Apparently nobody is aware that "polarizers" themselves impart color, and that color varies from brand to brand, vintage to vintage. I used a few for some commercial photos, commonly with .05R gel.
Popular with who?
Apparently nobody is aware that "polarizers" themselves impart color, and that color varies from brand to brand, vintage to vintage. I used a few for some commercial photos, commonly with .05R gel.
Ahem ... I bet if you very critically tested them, you'd discover that the expensive neutral polarizers are not themselves perfectly neutral. Perhaps significantly better
than older and cheaper versions, but not perfect by any means. My best one, a B&W, still benefitted from an .05M. Ideally, it would have been a tad less M, but I wanted glass. This was critical copystand repro work.

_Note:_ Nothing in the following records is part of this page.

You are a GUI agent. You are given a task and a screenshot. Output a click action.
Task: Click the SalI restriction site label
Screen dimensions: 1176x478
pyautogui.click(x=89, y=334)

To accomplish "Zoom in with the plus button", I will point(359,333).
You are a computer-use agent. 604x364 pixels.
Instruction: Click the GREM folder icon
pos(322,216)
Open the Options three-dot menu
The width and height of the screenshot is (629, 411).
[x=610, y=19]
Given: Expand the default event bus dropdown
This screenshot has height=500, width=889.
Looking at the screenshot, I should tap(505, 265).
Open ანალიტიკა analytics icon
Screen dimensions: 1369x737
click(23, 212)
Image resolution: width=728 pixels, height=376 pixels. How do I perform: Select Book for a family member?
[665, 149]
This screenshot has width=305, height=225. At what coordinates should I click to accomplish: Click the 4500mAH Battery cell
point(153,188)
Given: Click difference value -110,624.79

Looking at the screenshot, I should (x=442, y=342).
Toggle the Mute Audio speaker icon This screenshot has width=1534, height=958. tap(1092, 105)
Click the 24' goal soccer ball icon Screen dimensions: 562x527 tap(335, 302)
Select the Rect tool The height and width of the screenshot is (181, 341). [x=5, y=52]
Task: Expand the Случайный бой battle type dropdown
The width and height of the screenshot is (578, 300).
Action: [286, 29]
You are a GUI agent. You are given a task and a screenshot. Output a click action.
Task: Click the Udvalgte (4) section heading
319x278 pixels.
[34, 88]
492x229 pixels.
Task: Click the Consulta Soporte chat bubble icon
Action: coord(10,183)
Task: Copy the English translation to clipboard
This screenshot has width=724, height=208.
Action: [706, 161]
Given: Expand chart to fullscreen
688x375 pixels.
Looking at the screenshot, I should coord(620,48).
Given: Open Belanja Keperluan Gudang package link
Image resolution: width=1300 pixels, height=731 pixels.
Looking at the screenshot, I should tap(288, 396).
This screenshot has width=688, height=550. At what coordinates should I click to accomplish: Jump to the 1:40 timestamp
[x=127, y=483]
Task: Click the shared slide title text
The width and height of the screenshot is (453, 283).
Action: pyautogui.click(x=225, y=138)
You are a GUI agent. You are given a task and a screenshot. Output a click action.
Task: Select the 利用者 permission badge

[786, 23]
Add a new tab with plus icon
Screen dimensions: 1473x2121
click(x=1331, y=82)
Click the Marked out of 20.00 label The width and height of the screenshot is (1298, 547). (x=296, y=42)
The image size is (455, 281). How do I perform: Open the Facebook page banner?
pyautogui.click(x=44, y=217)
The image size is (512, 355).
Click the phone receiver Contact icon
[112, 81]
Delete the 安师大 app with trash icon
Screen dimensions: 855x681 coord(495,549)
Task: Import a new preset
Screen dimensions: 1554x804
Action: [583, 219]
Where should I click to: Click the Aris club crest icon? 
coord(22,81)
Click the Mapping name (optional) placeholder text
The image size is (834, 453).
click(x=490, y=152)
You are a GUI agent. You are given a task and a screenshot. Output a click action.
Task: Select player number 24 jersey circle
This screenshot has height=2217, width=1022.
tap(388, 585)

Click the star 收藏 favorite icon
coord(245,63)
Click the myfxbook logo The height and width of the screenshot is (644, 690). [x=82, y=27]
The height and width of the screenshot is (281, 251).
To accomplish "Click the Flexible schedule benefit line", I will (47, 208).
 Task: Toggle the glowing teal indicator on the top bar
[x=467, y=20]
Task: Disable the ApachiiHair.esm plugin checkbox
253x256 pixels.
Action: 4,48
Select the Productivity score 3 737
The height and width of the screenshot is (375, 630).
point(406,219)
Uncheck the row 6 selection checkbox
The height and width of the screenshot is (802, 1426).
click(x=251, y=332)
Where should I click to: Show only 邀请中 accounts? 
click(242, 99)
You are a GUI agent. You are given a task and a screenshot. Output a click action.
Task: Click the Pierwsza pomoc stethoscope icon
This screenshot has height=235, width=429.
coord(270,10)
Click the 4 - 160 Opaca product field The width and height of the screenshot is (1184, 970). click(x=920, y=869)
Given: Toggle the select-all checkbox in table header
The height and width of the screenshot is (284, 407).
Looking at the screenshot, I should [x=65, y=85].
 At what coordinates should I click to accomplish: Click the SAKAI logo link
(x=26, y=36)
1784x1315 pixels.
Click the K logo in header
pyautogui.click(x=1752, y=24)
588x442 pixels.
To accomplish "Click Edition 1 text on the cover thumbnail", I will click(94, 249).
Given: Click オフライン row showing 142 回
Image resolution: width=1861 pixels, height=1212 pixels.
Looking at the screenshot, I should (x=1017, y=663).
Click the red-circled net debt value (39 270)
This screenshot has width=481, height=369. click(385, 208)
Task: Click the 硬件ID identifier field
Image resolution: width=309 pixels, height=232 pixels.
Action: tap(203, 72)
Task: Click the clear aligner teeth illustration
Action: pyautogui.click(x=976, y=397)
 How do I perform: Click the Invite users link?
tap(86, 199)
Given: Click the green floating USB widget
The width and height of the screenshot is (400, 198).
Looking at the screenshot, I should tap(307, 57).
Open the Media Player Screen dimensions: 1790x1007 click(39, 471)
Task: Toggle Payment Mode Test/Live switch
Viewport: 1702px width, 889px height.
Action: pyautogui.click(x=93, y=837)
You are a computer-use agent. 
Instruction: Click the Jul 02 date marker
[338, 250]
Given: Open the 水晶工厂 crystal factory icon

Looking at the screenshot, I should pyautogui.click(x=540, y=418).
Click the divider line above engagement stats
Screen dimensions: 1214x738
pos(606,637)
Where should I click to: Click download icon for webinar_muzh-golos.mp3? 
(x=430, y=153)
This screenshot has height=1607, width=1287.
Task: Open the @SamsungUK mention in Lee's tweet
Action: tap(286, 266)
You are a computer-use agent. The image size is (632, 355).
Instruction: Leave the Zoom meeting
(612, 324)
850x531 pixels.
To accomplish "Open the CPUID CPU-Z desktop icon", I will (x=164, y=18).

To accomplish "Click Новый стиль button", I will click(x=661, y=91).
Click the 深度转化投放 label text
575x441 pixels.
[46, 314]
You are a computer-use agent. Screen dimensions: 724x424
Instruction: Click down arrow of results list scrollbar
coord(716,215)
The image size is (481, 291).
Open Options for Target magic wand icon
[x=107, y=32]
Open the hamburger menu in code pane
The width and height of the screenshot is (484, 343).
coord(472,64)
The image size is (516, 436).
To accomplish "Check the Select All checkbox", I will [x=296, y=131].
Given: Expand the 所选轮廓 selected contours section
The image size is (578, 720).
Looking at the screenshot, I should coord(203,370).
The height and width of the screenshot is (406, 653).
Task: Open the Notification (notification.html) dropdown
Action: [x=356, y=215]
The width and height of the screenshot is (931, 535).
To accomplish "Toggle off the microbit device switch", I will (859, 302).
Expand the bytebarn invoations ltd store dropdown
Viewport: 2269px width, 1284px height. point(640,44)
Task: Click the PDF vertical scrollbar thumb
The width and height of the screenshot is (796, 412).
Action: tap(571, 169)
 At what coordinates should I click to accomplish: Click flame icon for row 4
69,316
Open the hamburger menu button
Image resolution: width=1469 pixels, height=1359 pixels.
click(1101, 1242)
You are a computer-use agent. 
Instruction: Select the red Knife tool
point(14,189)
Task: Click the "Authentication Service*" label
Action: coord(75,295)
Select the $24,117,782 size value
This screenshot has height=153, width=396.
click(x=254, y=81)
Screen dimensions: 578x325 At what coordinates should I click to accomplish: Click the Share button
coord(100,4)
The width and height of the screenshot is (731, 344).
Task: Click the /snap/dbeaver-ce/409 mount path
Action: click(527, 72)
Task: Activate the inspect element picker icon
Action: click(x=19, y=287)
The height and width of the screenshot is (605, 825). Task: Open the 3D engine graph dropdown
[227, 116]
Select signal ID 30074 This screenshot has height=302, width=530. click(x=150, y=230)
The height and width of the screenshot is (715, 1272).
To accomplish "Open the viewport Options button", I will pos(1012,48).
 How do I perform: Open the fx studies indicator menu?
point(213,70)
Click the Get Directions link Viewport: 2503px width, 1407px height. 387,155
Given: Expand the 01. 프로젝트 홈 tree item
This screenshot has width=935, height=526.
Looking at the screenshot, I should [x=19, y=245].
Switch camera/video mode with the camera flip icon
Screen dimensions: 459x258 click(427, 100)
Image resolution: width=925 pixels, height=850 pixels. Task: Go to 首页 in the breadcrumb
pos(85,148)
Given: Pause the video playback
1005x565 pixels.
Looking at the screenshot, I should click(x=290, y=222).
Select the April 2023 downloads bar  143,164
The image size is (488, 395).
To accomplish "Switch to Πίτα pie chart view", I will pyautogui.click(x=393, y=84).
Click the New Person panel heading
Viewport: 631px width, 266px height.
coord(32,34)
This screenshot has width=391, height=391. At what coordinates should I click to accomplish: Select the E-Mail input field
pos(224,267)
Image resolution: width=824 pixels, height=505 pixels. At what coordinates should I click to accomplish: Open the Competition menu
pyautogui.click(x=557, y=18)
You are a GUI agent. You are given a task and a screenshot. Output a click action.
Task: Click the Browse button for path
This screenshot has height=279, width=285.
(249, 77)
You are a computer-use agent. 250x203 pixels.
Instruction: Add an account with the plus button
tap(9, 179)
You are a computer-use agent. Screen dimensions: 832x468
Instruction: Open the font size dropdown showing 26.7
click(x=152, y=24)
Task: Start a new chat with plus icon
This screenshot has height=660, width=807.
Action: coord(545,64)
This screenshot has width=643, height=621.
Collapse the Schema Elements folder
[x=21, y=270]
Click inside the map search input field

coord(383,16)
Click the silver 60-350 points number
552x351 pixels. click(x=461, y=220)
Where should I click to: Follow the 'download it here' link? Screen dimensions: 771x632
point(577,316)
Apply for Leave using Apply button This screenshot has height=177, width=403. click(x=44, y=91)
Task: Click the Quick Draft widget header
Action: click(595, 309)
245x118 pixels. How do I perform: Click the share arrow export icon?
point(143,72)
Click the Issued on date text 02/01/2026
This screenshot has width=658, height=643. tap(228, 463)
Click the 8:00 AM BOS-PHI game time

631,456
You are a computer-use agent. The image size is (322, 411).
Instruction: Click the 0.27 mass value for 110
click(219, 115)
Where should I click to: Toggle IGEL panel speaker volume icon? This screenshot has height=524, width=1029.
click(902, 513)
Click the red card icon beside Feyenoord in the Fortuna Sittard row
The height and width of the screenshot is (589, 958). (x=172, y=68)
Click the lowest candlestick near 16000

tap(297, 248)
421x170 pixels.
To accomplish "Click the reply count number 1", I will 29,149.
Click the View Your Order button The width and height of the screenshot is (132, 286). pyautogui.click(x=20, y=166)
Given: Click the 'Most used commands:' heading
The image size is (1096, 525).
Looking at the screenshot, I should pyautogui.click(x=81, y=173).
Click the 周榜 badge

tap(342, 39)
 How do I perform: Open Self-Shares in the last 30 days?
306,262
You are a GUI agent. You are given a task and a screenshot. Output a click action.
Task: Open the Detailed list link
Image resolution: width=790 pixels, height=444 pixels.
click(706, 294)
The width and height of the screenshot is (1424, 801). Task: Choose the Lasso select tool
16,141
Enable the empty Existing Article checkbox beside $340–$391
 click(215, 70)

A graduated ND filter is super useful in helping to fit the entire scene into the limited dynamic range of slide film. This is only applicable to landscape-type photography, where the upper portion of your image (sky) is significantly brighter than the lower portion of the image.
Some people use a mild warming filter (e.g. 81A) when shooting Provia in the shade, otherwise it can go quite blue.
Provia needs 81a or at least a skylight filter to take the blue cast out. At sunrise/sunset, which is what the film is probably designed for, you don't need any filters.
Velvia 50 requires the same filter, but the blue cast is a little less apparent.
Velvia 100 is fine without. That film has a magenta cast anyways.
I shoot these films in Tokyo, results may vary with location.
But the above recommendations are also in Fujifilm's pdf instructions for the films.